La foire de Châlons-en-Champagne (Marne) est un événement agricole tout ce qu’il y a de plus classique. A l’entrée, ça sent le crottin de cheval, et on y trouve un peu de tout : moissonneuses-batteuses, tondeuses à gazon, échelles et tracteurs en tout genre. On y mange aussi : stand des Ardennes, le célèbre pâté en croûte, Limousin représenté, cailles au miel, truffade d’Auvergne. Marine Le Pen est passée là vendredi pour sa première apparition publique depuis les vacances. Elle est venue accompagnée d’un petit groupe, dont son garde du corps, mais aucune grosse tête du Rassemblement national (ex-Front national). Peut-être pour des soucis d’économies, car le parti d’extrême droite a des problèmes d’argent en ce moment.
Les juges lui ont confisqué 2 millions d'euros d'aides publiques à titre «conservatoire», en prévision d'éventuelles futures condamnations dans l'affaire des assistants parlementaires FN employés fictivement au Parlement européen. Le parti saura le 26 septembre s'il reverra la couleur de l'argent ou non. Et Marine Le Pen, avant janvier, si sa mise en examen est élargie pour «complicité de détournements de fonds publics» comme son ancien comptable Charles Van Houtte. La présidente du RN doit en effet être convoquée à nouveau par les juges Thépaut et Van Ruymbeke, «avant janvier», a-t-elle indiqué. En attendant, son parti vivote : un tiers de ses permanences ont déjà fermé, faute d'argent pour payer le loyer. Beaucoup d'autres attendent de voir pour décider. «C'est grâce aux dons des Français que nous tenons bon», a dit Le Pen à la presse locale. Son parti a récolté 650 000 euros cet été. Pas suffisant.
Photo dédicacée
Vendredi, à Châlons-en-Champagne, Colette attendait la dirigeante frontiste avec sa photo dédicacée dans les mains, fière comme tout. Quand l'ex-candidate à la présidentielle est arrivée à sa hauteur, elle lui a montré l'objet, emballé dans une chemise plastifiée, et Marine Le Pen a souri en gratifiant Colette d'une poignée de main molle, pour s'en désintéresser aussitôt. La vieille dame, qui fait partie des donateurs du FN de l'été, s'est retrouvée là un peu sonnée par tant de froideur. «C'est pas grave, je comprends, elle est très sollicitée.»

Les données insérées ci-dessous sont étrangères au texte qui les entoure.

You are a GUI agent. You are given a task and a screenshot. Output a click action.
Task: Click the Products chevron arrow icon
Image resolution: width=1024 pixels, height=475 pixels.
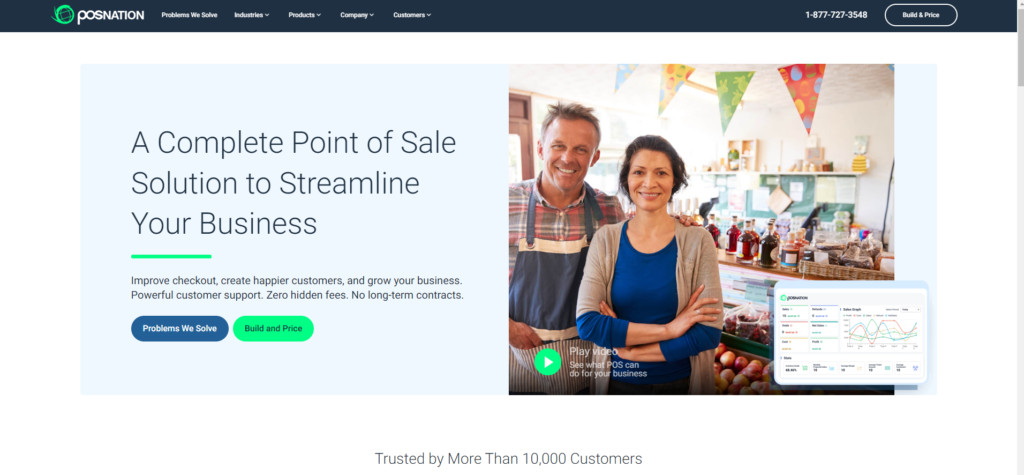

Pourquoi passer à Châlons ? Pourquoi pas, d'autres politiques y vont pour parler à la France rurale. Marine Le Pen est déjà en «précampagne pour les Européennes» et «ne se désintéresse pas des problématiques de l'agriculture, à un moment où tout le monde parle d'écologie». Mais de la foire, vendredi, la frontiste n'a en réalité pas vu grand-chose. Elle n'a fait que trois stops durant sa promenade du matin, si l'on excepte l'arrêt au stand des vins d'Autriche et de Hongrie, vers 11 heures : sur celui de la police nationale, sur celui de l'armée et enfin sur celui de la gendarmerie nationale.
Tank
Chez la police, la dirigeante du RN a échangé avec un fonctionnaire : «C'est pas trop difficile avec l'augmentation de la délinquance ?
- Non, non, ça va.
- Et les baisses d’effectifs ?
- Non, chez nous ça va aussi.»
D'accord, merci. Au stand «Armée», Marine Le Pen est montée dans un tank, ce qui a ravi les photographes, et elle a dit «il faut lutter contre le terrorisme et le trafic d'êtres humains», puis «le Front national est le meilleur ami de l'armée, je ne peux pas dire mieux».
Un groupe de sympathisants FN observait la scène en discutant : «tout ce qui est immigré : dehors !», a dit José, tee-shirt noir, moustache fine, casquette. «Sinon ils vous piquent dans les poches.» «Je suis pas raciste, mes petits-fils sont noirs. C'est pas vrai, y'a pas de racistes.» «Moi, dans mon village, il y a 130 habitants, aucune boulangerie. Et ma maison, ça fait cinq ans qu'elle est en vente.» Des gens qui critiquent Marine Le Pen ? «Comment on peut se permettre ? Alors qu'elle a jamais été au pouvoir et qu'on sait pas.» Les migrants ? «C'est pas les migrants qu'il faut critiquer mais les politiques. On a fait tellement de magouilles en Afrique que maintenant on est redevables.» «A la télé, j'ai vu un handicapé français sans abri, c'est une honte. Pendant ce temps y'en a qui se gavent.» Des juges accusent Marine Le Pen d'avoir détourné l'argent de l'Union européenne ? «On s'en fout, du moment qu'elle nous débarrasse des immigrés.»